START Extracted information
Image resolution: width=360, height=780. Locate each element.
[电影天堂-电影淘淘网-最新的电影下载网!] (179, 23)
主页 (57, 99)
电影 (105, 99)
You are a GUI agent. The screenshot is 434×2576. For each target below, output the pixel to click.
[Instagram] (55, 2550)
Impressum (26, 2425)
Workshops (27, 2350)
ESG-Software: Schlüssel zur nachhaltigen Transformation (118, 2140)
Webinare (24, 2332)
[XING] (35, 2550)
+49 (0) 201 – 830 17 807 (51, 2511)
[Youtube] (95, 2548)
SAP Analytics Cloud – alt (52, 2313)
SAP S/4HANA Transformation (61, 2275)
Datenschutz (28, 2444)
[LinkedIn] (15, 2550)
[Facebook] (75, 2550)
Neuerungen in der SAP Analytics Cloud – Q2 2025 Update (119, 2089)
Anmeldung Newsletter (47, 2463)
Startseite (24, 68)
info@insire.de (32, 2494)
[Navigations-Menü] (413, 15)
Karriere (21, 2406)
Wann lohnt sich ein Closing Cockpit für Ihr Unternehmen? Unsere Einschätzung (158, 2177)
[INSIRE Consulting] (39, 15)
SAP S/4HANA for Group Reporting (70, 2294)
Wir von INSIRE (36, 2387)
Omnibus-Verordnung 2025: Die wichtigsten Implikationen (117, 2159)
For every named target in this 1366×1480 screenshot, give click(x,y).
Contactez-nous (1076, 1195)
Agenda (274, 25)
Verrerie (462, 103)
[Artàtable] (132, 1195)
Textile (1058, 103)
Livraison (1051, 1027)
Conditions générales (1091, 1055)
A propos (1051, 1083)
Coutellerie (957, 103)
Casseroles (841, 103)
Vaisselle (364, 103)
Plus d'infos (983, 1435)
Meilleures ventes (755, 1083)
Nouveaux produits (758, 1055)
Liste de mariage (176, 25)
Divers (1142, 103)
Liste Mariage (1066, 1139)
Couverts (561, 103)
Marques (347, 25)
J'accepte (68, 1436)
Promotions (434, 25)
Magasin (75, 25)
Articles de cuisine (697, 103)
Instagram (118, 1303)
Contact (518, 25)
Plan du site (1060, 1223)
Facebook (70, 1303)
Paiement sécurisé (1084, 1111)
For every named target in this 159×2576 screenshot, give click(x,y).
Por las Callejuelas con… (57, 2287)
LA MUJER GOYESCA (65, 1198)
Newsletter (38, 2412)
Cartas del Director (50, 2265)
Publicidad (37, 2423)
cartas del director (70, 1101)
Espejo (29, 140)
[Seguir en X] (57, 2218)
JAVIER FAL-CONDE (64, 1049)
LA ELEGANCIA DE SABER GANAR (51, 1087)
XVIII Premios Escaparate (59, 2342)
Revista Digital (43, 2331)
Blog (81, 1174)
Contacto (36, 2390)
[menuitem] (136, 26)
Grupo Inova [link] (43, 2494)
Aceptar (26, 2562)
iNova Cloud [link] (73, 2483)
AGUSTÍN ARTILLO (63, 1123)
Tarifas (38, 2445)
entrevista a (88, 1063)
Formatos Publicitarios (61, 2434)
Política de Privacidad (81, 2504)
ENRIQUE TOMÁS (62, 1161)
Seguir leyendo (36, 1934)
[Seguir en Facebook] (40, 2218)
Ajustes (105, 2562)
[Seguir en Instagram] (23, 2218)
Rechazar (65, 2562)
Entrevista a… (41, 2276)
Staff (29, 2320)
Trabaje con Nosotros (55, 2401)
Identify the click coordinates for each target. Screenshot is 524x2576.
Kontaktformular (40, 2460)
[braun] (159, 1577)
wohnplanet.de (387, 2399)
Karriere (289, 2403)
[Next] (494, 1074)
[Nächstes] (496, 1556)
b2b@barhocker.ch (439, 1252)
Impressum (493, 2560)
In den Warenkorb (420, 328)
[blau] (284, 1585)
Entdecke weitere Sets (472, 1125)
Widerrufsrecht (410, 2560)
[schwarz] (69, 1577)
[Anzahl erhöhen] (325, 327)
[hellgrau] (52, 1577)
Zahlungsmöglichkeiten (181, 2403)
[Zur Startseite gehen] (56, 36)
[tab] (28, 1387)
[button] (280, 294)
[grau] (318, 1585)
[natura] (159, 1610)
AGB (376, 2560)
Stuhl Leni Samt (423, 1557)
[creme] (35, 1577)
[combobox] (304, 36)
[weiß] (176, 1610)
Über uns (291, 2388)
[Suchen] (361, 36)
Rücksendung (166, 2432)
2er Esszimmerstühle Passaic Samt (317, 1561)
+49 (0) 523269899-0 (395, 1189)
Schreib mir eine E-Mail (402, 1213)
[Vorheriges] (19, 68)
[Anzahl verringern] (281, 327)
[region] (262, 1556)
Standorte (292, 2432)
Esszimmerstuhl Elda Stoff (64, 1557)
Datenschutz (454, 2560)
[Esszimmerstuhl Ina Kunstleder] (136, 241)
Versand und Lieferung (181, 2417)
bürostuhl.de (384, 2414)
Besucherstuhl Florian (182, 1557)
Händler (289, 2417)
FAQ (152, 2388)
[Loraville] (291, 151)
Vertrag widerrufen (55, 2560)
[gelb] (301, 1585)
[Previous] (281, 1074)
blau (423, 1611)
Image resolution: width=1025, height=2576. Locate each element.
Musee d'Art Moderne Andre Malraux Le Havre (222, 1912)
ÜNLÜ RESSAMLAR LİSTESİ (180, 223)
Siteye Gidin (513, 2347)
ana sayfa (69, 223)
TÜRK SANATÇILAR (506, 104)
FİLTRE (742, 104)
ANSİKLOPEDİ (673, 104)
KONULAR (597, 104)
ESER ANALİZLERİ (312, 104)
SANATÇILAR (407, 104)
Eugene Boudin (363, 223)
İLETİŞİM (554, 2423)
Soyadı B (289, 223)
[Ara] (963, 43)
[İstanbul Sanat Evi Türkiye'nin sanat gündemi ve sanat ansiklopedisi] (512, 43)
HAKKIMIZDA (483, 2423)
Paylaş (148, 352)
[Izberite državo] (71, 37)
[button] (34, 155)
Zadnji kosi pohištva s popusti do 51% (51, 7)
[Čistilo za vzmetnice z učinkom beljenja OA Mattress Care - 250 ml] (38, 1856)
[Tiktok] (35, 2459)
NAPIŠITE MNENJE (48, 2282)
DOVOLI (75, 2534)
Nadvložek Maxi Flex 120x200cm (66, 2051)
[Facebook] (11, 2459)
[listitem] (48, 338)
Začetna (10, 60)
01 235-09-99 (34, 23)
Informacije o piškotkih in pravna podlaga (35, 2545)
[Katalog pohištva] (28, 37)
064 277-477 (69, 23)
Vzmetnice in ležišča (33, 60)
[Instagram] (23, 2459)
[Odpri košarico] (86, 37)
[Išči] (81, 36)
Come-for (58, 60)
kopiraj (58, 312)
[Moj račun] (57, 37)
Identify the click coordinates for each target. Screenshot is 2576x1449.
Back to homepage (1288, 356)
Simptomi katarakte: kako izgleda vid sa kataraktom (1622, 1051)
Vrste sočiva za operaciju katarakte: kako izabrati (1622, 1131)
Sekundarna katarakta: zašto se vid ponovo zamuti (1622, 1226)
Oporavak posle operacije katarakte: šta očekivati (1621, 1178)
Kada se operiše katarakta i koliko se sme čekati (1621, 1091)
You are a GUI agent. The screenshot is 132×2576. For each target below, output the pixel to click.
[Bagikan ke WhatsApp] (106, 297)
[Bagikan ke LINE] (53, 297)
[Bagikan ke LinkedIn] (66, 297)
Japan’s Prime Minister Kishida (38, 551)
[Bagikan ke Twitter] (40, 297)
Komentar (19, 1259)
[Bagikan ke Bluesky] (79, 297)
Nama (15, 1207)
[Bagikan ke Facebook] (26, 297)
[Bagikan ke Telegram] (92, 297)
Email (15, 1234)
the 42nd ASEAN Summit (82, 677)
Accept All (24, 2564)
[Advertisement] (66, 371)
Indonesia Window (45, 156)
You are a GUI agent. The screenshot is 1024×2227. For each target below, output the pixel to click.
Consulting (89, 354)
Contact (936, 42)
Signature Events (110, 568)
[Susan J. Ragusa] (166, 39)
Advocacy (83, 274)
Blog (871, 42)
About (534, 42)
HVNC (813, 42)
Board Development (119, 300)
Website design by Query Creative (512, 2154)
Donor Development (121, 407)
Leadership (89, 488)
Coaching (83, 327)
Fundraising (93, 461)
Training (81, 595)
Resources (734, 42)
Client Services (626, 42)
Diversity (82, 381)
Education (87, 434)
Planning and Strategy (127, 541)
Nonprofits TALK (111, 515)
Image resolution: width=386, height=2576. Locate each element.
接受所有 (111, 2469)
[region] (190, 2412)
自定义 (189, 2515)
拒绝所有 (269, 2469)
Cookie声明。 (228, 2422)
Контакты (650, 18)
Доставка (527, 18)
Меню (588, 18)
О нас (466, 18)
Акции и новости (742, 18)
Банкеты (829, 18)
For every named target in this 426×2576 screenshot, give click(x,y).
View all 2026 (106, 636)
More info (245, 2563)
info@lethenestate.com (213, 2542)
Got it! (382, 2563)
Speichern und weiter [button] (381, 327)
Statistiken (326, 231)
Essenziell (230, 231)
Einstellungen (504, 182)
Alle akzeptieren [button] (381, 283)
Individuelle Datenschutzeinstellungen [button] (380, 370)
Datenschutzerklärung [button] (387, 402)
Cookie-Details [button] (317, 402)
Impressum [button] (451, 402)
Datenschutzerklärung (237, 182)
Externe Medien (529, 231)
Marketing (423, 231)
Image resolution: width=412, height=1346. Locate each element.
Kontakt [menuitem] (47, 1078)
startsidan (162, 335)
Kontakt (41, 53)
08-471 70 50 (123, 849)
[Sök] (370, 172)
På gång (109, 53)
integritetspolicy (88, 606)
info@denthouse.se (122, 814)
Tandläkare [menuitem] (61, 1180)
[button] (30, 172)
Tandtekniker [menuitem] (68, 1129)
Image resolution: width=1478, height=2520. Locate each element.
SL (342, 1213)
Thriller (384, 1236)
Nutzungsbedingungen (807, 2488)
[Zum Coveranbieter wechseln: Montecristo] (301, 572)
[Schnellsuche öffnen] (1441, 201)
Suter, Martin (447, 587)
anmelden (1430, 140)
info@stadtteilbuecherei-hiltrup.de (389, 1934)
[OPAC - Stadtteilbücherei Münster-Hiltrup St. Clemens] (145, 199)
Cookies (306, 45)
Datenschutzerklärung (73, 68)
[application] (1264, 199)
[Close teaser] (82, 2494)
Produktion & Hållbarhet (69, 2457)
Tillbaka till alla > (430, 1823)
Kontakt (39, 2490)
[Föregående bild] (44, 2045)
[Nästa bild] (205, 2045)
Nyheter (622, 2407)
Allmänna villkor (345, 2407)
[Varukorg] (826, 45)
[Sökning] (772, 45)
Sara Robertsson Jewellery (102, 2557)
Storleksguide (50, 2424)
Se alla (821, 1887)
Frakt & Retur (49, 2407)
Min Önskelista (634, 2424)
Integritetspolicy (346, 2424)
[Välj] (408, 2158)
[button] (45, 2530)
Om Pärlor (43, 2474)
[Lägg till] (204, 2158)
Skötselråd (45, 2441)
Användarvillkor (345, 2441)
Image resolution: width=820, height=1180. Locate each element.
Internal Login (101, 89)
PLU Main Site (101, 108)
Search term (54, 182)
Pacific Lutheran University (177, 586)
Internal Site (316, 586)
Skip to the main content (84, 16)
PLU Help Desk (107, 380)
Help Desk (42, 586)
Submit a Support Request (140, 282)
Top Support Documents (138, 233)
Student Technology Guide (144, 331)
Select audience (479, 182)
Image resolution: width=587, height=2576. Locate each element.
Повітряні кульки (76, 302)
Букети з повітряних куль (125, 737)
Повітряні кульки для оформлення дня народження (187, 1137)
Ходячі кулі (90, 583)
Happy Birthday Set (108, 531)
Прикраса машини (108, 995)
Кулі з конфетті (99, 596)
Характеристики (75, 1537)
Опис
END Extracted information
Problem details - Only those lines of the entries above that run from the line containing "Accept All (24, 2564)" to the line containing "Client Services (626, 42)", both included, should be transcribed exactly.

Result for this exercise -
Accept All (24, 2564)
[Advertisement] (66, 371)
Indonesia Window (45, 156)
You are a GUI agent. The screenshot is 1024×2227. For each target below, output the pixel to click.
Consulting (89, 354)
Contact (936, 42)
Signature Events (110, 568)
[Susan J. Ragusa] (166, 39)
Advocacy (83, 274)
Blog (871, 42)
About (534, 42)
HVNC (813, 42)
Board Development (119, 300)
Website design by Query Creative (512, 2154)
Donor Development (121, 407)
Leadership (89, 488)
Coaching (83, 327)
Fundraising (93, 461)
Training (81, 595)
Resources (734, 42)
Client Services (626, 42)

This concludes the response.